Note, if you'd rather use a pre-bundled version of Slate, you can npm install slate and retrieve the bundled dist/slate.js file! It comes with React pre-bundled as well, so you can use it as a single file.

Once you've install it, you'll need to import it.

Slate exposes a set of modules that you'll use to build your editor. The most important of which is an Editor component.

// Import the Slate editor.
import { Editor } from 'slate'

In addition to loading the editor, you need to give Slate a "initial state" to work with.

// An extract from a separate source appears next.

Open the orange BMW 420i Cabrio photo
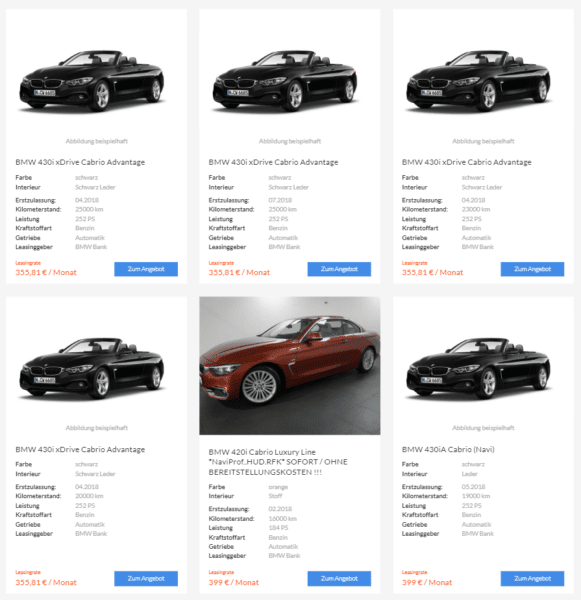 point(290,365)
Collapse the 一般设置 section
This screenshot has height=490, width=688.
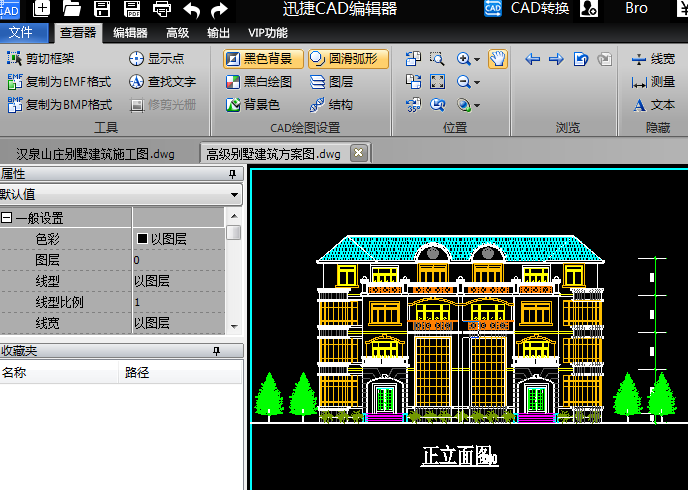pyautogui.click(x=7, y=218)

Without it, Slate knows nothing about the type of content you want to create, since it has no knowledge of your schema.

To keep things simple, we'll use the Raw serializer that ships with Slate to create a new initial state that just contains a single paragraph block with some text in it:

// Import the "raw" serializer that ships with Slate.
import { Editor, Raw } from 'slate'

// Create our initial state...
const initialState = Raw.deserialize({
  nodes: [
    {
      kind: 'block',
      type: 'paragraph',
      nodes: [
        {
          kind: 'text',
          text: 'A line of text in a paragraph.'
        }
      ]
    }
  ]
})

And now that we've our initial state, we define our App and pass it into Slate's Editor component, like so:

// Import React!
import React from 'react'
import { Editor, Raw } from 'slate'

const initialState = Raw.deserialize([
  {
    kind: 'block',
    type: 'paragraph',
    nodes: [
      {
        kind: 'text',
        text: 'A line of text in a paragraph.'
      }
    ]
  }
])

// Define our app...
class App extends React.Component {

  constructor(props) {
    super(props)

    // Set the initial state when the app is first constructed.
    this.state = {
      state: initialState
    }
  }

  render() {
    return (
      <Editor
        state={this.state.state}
        onChange={state => this.onChange(state)}
      />
    )
  }

  onChange(state) {
    // Update the app's React state with the new editor state.
    this.setState({ state })
  }

}

You'll notice that the onChange handler passed into the Editor component just updates the app's state with the newest editor state. That way, when it re-renders the editor, the new state is reflected with your changes.

And that's it!

That's the most basic example of Slate. If you render that onto the page, you should see a paragraph with the text A line of text in a paragraph.. And when you type, you should see the text change!